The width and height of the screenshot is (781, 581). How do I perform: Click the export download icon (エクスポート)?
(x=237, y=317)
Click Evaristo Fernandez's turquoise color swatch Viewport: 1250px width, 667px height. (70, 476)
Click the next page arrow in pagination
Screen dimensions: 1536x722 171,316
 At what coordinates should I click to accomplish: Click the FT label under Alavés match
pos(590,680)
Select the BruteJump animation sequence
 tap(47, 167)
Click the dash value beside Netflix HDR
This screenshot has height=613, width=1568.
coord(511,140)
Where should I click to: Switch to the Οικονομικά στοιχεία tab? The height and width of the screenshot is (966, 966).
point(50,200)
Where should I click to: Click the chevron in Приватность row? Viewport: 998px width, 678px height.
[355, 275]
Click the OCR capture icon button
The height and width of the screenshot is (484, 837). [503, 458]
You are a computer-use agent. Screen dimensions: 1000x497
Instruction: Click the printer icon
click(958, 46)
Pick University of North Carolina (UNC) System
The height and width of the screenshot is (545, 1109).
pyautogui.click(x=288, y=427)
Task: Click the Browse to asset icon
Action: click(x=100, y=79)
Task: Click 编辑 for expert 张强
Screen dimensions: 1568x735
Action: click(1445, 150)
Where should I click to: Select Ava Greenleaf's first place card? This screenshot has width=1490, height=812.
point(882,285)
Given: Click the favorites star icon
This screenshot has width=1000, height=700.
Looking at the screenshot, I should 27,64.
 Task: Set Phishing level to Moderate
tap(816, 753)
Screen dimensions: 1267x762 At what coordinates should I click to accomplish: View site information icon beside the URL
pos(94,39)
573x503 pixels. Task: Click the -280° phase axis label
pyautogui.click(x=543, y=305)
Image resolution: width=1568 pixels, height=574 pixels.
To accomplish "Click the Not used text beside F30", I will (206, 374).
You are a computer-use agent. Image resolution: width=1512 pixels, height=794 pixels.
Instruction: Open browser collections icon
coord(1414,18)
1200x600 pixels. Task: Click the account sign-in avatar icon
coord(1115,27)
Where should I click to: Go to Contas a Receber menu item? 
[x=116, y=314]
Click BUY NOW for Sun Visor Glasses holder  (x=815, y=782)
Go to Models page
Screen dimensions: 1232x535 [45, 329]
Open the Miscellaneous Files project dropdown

# Your goal:
Rewrite all the lines above as a JSON list of strings, one string per line, leaving out blank lines.

# Finished task:
[
  "The width and height of the screenshot is (781, 581). How do I perform: Click the export download icon (エクスポート)?",
  "(x=237, y=317)",
  "Click Evaristo Fernandez's turquoise color swatch Viewport: 1250px width, 667px height. (70, 476)",
  "Click the next page arrow in pagination",
  "Screen dimensions: 1536x722 171,316",
  " At what coordinates should I click to accomplish: Click the FT label under Alavés match",
  "pos(590,680)",
  "Select the BruteJump animation sequence",
  " tap(47, 167)",
  "Click the dash value beside Netflix HDR",
  "This screenshot has height=613, width=1568.",
  "coord(511,140)",
  "Where should I click to: Switch to the Οικονομικά στοιχεία tab? The height and width of the screenshot is (966, 966).",
  "point(50,200)",
  "Where should I click to: Click the chevron in Приватность row? Viewport: 998px width, 678px height.",
  "[355, 275]",
  "Click the OCR capture icon button",
  "The height and width of the screenshot is (484, 837). [503, 458]",
  "You are a computer-use agent. Screen dimensions: 1000x497",
  "Instruction: Click the printer icon",
  "click(958, 46)",
  "Pick University of North Carolina (UNC) System",
  "The height and width of the screenshot is (545, 1109).",
  "pyautogui.click(x=288, y=427)",
  "Task: Click the Browse to asset icon",
  "Action: click(x=100, y=79)",
  "Task: Click 编辑 for expert 张强",
  "Screen dimensions: 1568x735",
  "Action: click(1445, 150)",
  "Where should I click to: Select Ava Greenleaf's first place card? This screenshot has width=1490, height=812.",
  "point(882,285)",
  "Given: Click the favorites star icon",
  "This screenshot has width=1000, height=700.",
  "Looking at the screenshot, I should 27,64.",
  " Task: Set Phishing level to Moderate",
  "tap(816, 753)",
  "Screen dimensions: 1267x762 At what coordinates should I click to accomplish: View site information icon beside the URL",
  "pos(94,39)",
  "573x503 pixels. Task: Click the -280° phase axis label",
  "pyautogui.click(x=543, y=305)",
  "Image resolution: width=1568 pixels, height=574 pixels.",
  "To accomplish \"Click the Not used text beside F30\", I will (206, 374).",
  "You are a computer-use agent. Image resolution: width=1512 pixels, height=794 pixels.",
  "Instruction: Open browser collections icon",
  "coord(1414,18)",
  "1200x600 pixels. Task: Click the account sign-in avatar icon",
  "coord(1115,27)",
  "Where should I click to: Go to Contas a Receber menu item? ",
  "[x=116, y=314]",
  "Click BUY NOW for Sun Visor Glasses holder  (x=815, y=782)",
  "Go to Models page",
  "Screen dimensions: 1232x535 [45, 329]",
  "Open the Miscellaneous Files project dropdown"
]